= Sweet Lavender =

Play by Arthur Wing Pinero

1922 London production of Sweet Lavender. Ann Trevor, far right, played Lavender, and Lilian Braithwaite, next to her, was Mrs Rolt.

Sweet Lavender is a play in three acts by Arthur Wing Pinero, first performed in 1888. The sentimental and gently humorous story concerns the romance of Lavender Rolt and Clement Hale, and the complications impeding the course of true love.

==Premiere==
The original production opened on 21 March 1888 at Terry's Theatre in London, starring Edward Terry as Dick Phenyl, Brandon Thomas as Geoffrey Wedderburn, Carlotta Addison as Mrs Rolt, and Rose Norreys and Harry Reeves-Smith in the romantic leads. The play was so popular that it ran for 684 performances – a conspicuously long run for the time – until 25 January 1890; on its revival less than a year later it ran for a further 737 nights.
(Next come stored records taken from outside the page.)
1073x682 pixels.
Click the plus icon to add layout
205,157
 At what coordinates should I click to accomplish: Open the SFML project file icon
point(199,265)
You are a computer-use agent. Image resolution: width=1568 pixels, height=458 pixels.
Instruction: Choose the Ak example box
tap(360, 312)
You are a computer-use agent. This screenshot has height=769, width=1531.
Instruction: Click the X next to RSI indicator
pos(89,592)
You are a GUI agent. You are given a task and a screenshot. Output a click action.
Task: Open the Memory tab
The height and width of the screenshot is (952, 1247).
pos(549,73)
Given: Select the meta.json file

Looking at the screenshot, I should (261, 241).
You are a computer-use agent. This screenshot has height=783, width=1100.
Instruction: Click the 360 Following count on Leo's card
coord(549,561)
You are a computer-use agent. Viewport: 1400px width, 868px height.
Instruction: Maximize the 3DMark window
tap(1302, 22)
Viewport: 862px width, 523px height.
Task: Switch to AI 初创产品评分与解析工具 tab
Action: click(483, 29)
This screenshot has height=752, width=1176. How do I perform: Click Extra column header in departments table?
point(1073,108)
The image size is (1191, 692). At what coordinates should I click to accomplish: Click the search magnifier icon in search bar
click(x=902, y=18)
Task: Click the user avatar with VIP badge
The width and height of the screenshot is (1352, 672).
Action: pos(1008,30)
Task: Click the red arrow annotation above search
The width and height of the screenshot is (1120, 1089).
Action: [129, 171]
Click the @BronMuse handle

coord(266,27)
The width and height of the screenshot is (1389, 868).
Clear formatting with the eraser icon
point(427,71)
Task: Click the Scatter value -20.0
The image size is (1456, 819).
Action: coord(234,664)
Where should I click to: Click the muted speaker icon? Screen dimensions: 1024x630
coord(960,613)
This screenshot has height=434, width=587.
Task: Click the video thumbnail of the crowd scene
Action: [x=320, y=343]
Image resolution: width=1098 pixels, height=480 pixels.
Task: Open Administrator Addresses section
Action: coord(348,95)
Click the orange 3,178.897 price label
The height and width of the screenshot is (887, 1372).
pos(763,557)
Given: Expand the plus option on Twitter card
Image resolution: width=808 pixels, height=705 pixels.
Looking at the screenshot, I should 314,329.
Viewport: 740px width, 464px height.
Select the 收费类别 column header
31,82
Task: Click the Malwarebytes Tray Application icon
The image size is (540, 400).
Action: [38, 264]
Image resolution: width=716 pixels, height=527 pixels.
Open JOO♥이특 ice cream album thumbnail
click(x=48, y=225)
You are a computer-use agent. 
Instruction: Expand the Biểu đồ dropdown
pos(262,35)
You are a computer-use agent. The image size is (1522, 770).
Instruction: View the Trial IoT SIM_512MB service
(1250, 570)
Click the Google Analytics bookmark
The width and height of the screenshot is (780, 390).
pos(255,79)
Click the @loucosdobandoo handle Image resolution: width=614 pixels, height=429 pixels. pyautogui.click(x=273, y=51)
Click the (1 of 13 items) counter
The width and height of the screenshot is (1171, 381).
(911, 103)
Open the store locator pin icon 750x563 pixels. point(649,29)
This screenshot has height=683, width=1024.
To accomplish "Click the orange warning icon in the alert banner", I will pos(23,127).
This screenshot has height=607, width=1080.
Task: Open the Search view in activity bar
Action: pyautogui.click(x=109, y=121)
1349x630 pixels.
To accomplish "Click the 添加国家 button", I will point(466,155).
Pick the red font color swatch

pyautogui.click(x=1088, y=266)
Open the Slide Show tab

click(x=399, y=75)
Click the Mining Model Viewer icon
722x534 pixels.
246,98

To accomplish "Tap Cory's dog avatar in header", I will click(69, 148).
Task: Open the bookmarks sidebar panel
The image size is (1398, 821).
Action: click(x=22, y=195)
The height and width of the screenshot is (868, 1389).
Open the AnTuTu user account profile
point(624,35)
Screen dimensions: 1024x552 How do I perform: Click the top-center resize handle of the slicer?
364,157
The play was produced over the next few years in Australia, Canada, Germany, India, Italy, Russia, South Africa, the United States, and the West Indies. The Broadway production opened in November 1888 at the Lyceum Theatre with W J LeMoyne and Henry Miller in the cast. The Australian premiere, in 1889, was presented by and starred Frank Thornton

==Original cast==

Theatre programme from the original run, showing two cast changes since the first night

- Mr Geoffrey Wedderburn (of Wedderburn, Green and Hoskett, Bankers, Barnchester) – Brandon Thomas
- Clement Hale (his adopted son, studying for the bar) – Harry Reeves-Smith
- Dr Delaney (a fashionable physician) – Alfred Bishop
- Dick Phenyl (a barrister) – Edward Terry
- Horace Bream (a young American) – Frederick Kerr
- Mr Mew (a solicitor) – Sant Matthews
- Mr Bodger (hairdresser and wig maker) – T C Valentine (later in the run, Prince Miller)
- Mrs Gilfillian (a widow – Mr Wedderburn's sister) – Miss M A Victor
- Minnie (her daughter) – Maude Millett
- Ruth Rolt (housekeeper and laundress at Brain Court, Temple) – Carlotta Addison
- Lavender (her daughter) – Rose Norreys (later in the run, Blanche Horlock)

==Synopsis==
The play is set in the Chambers of Mr Phenyl and Mr Hale, No 3, Brain Court, Temple. Springtime. The present day.
- Act 1 – Morning – "Nobody's business"
- Act 2 – Evening of the next day – "Somebody's business"
- Act 3 – A Week afterwards – "Everybody's business"

Ruth Rolt, a housekeeper, has a daughter, Lavender, who is in love with Clement Hale, who is studying for the bar under a disreputable but lovable barrister, Dick Phenyl. Clement is the adopted son of Geoffrey Wedderburn, a banker, who wants him to marry his niece, Minnie. Minnie has another suitor, Horace, an American. Mrs. Rolt discovers that Wedderburn is not only Clement's adoptive father but also Lavender's real father. She is very angry and breaks off the relationship between Clement and Lavender.

Wedderburn's bank is threatened with failure; he takes ill and learns humility. Mrs. Rolt forgives and nurses him, while Lavender flies back into Clement's arms to console him after the financial ruin. Phenyl unexpectedly offers his own fortune to save the bank and Wedderburn's reputation, and all ends happily.

==Revivals and adaptations==
The play was revived at Terry's in September 1890, and in February 1899. It was revived at the Ambassadors in December 1922, and at the Lyric, Hammersmith in June 1932. On Broadway the play was revived in 1905 (with Terry in his original role), and again in 1923.